Most of ScreamingMedia’s clients who use YPP material are other websites. They pay between eight cents to “a couple of dollars” per article, depending on how many hits a site is getting. Since July 2001, YPP has gotten approximately $14,000 from all its syndication deals, and Gould thinks that will go up to $17,000 by this June.

YPP is sending more of its material to its syndicators rather than posting it on its e-zines, but this doesn’t mean that its deals in the United States are attracting and sustaining a wide audience. Several U.S. youth media experts and editors interviewed for this story say they were unaware of YPP, including LynNell Hancock of the Graduate School of Journalism at Columbia University, Jennifer Moore of the Casey Journalism Center on Children and Families at the University of Maryland, and several officers of the Youth Editors Association of America.

When told of what YPP does, Moore and Marina Hendricks-who is editor of The Charleston Gazette‘s teen section in Charleston, West Virginia, and was YEAA’s president in 1999-said it reminds them of Children’s Express. Since founder Robert Clampitt’s death in 1996, over-expansion resulted in a US$2.4 million debt, and the news service shut down last summer.

As for the future, at press time YPP’s structure and financial security were being renegotiated.
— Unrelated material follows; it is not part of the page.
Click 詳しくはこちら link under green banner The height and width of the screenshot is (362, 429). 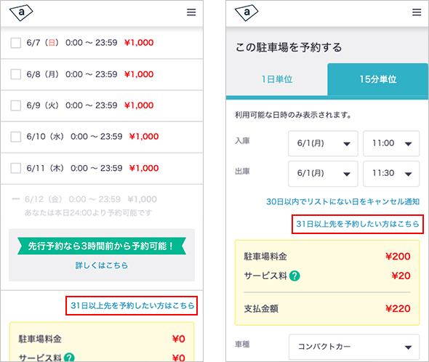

The CCSJ, which was renamed Communitas Canada last June, received about $584,000 in revenue last year, but Gould says that Communitas is thinking of spinning off YPP into its own nonprofit organization.

At press time, YPP also had a new U.S. syndication agreement in principle, but it hadn’t been signed yet. Gould wouldn’t say who it’s with or how much YPP expects to get from it, but noted that “it will hopefully give us a significantly higher amount of revenue.”

The new syndication deal sounds promising, but if YPP’s experiences with SHNS and ScreamingMedia are any indication, it may take more than that to keep YPP thriving.

Then again, being a nonprofit youth news organization is never easy. Funding from the Ontario government ended recently, the Levi Strauss Foundation ended its commitment last July, and the federal government’s just ended in March 2002. As acting executive director Hoechsmann says, “Our sponsors only want to provide one to three years of funding.”

In Hoechsmann’s office, there’s a poster of the late rapper Tupac Shakur hanging on the wall. The words “Only God Can Judge Me” are splashed over it. With a history of success but also of strained finances, perhaps only God can judge-or know-what the future will hold for YPP.